■ TASK REQUIREMENTS:
Please repeat exactly, and only, the lines from the one containing "You are a computer-use" through the end of the records below, with no pictures.

■ RECORDS FOR THIS EXERCISE:

-.-.-

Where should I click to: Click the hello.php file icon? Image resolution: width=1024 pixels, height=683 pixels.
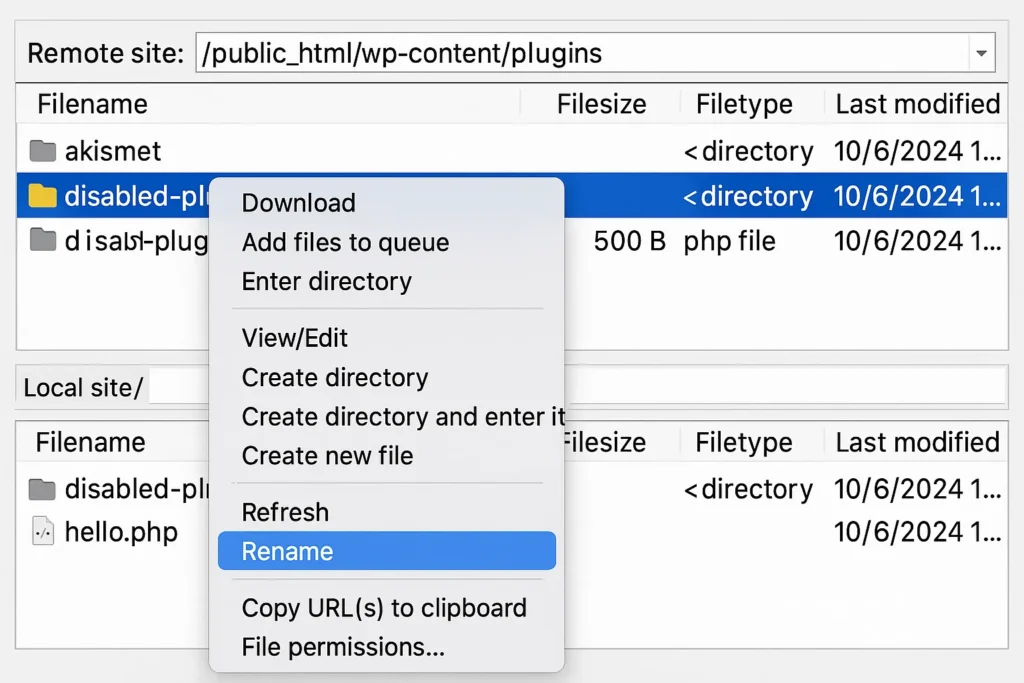pos(43,531)
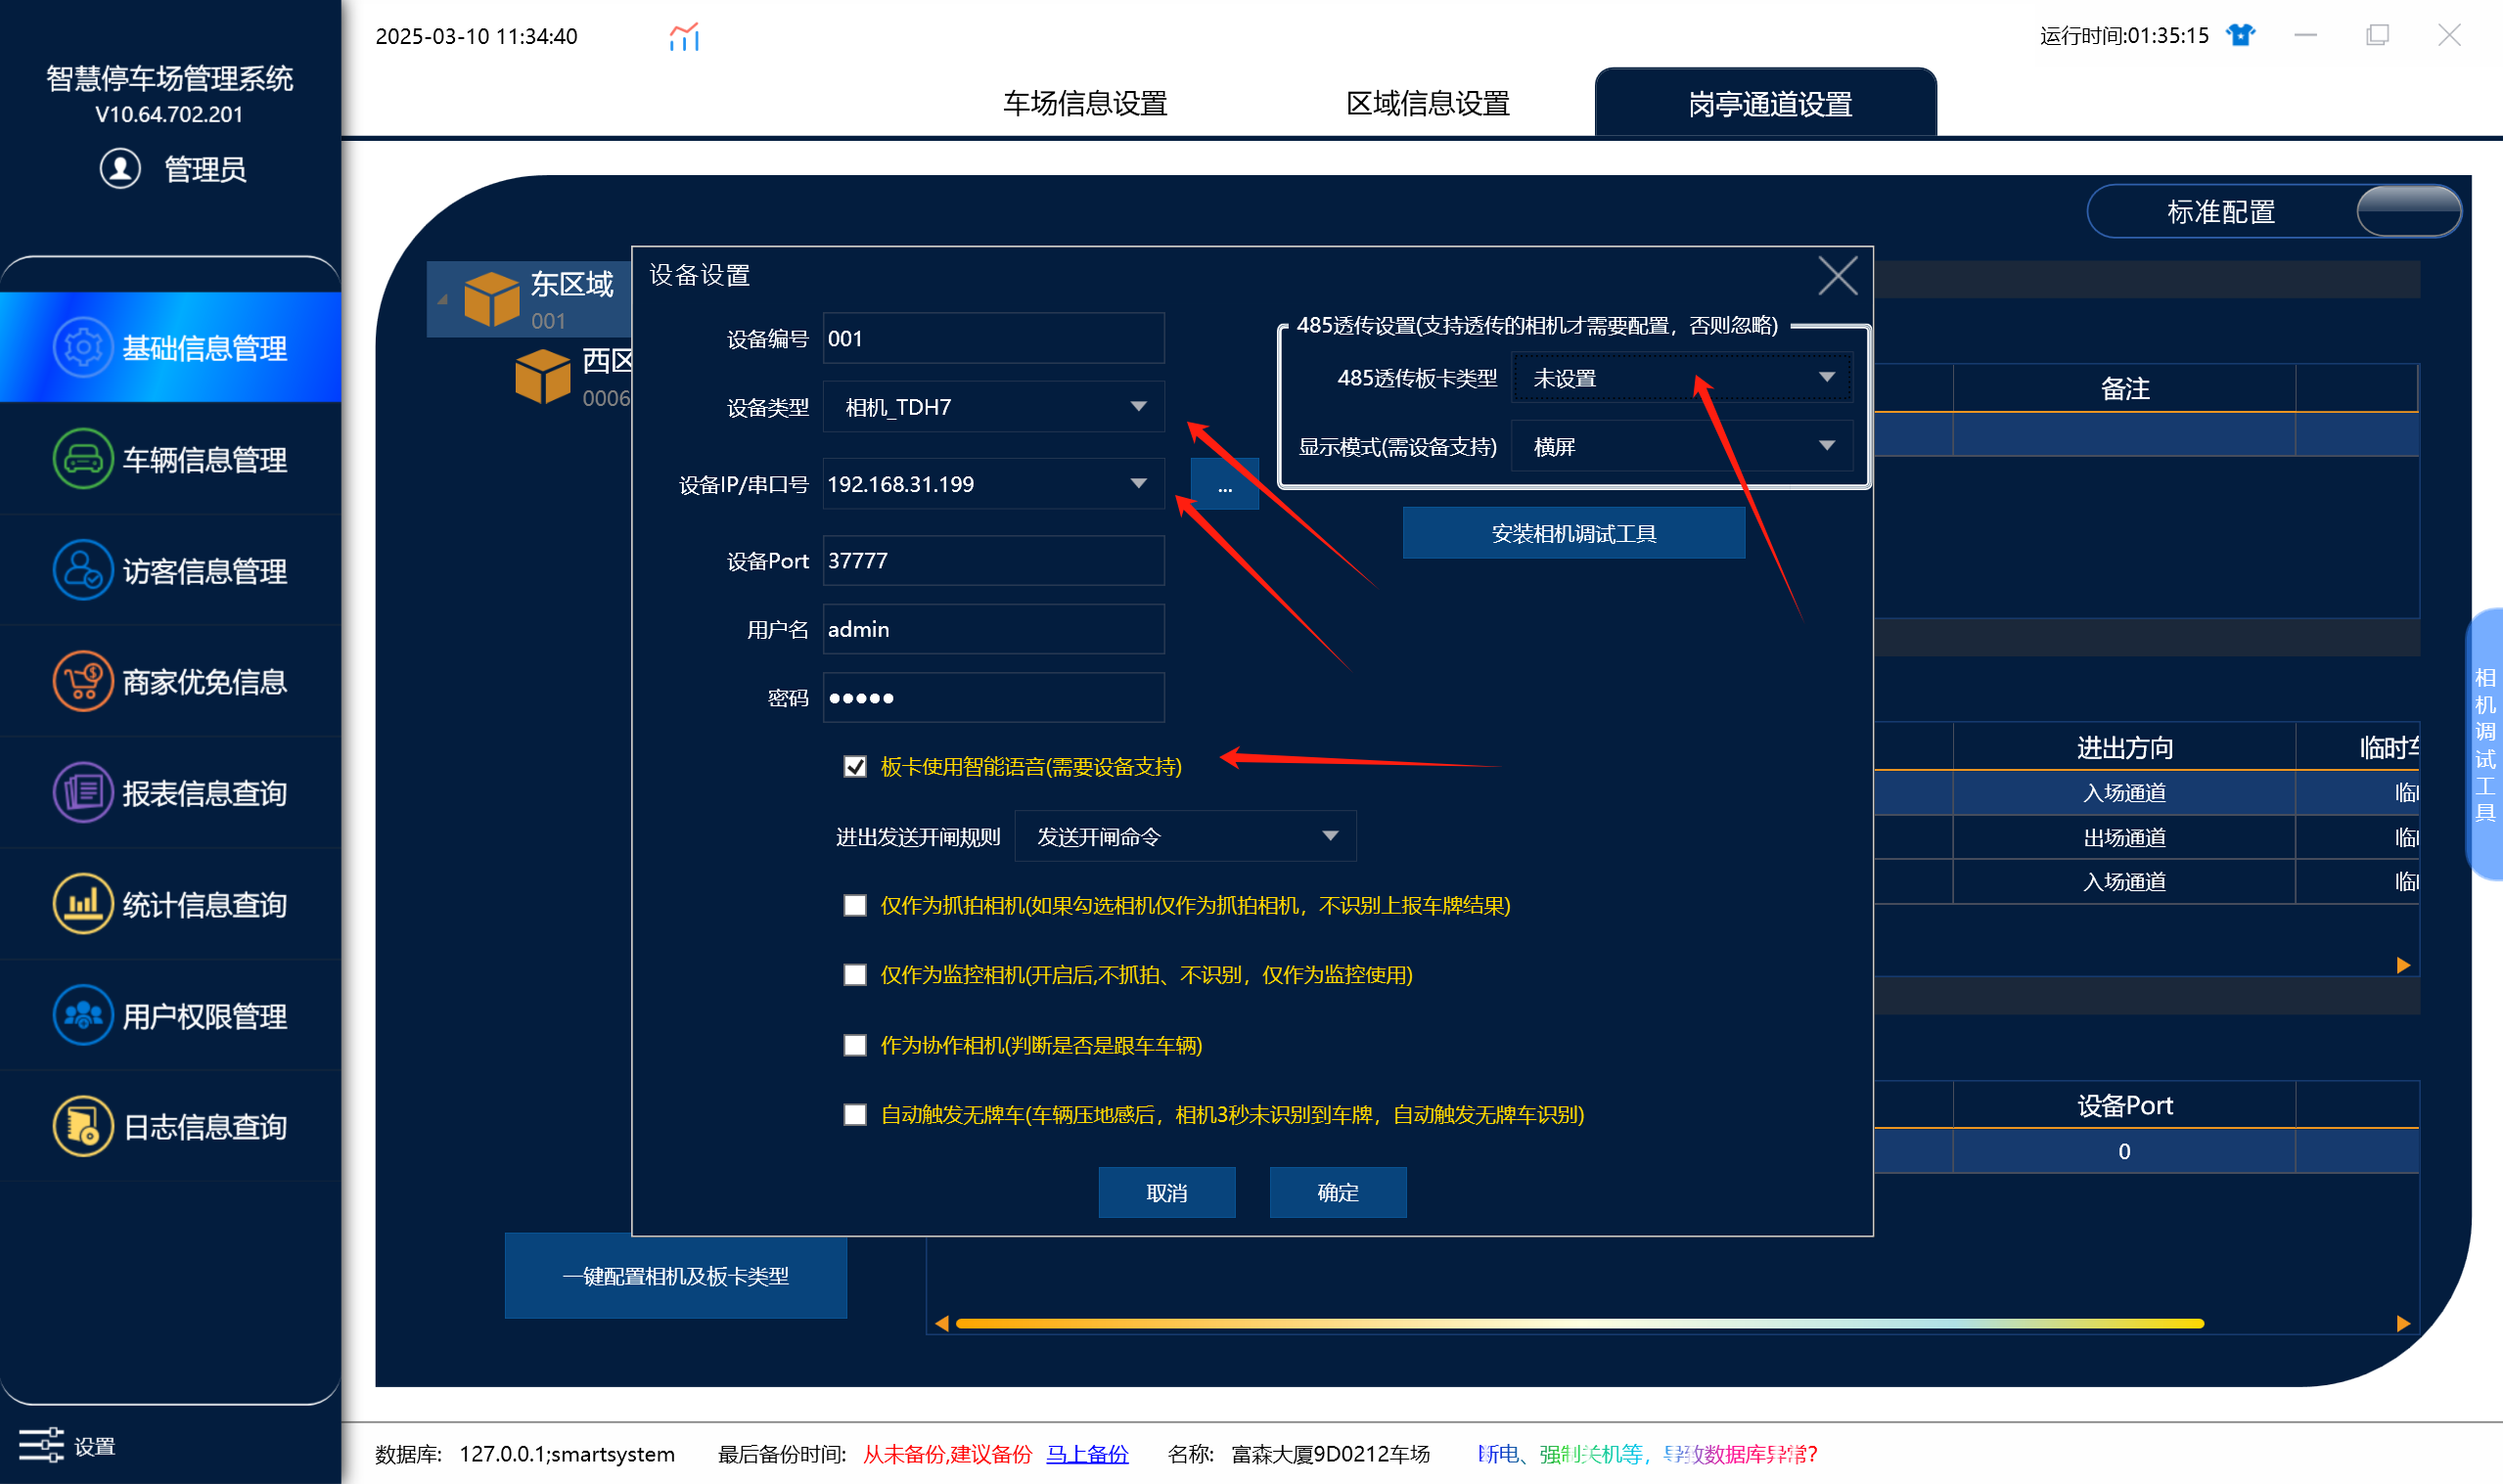Viewport: 2503px width, 1484px height.
Task: Check 自动触发无牌车 option
Action: (x=855, y=1115)
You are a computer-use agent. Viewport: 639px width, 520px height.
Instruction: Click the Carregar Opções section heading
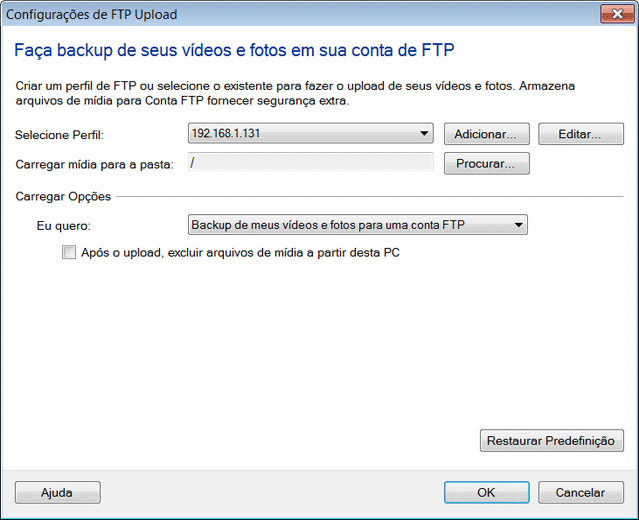coord(63,196)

-.-.-

■ ANSWER TO THIS EXERCISE:
You are a computer-use agent. Viewport: 639px width, 520px height.
Instruction: Click the Carregar Opções section heading
coord(63,196)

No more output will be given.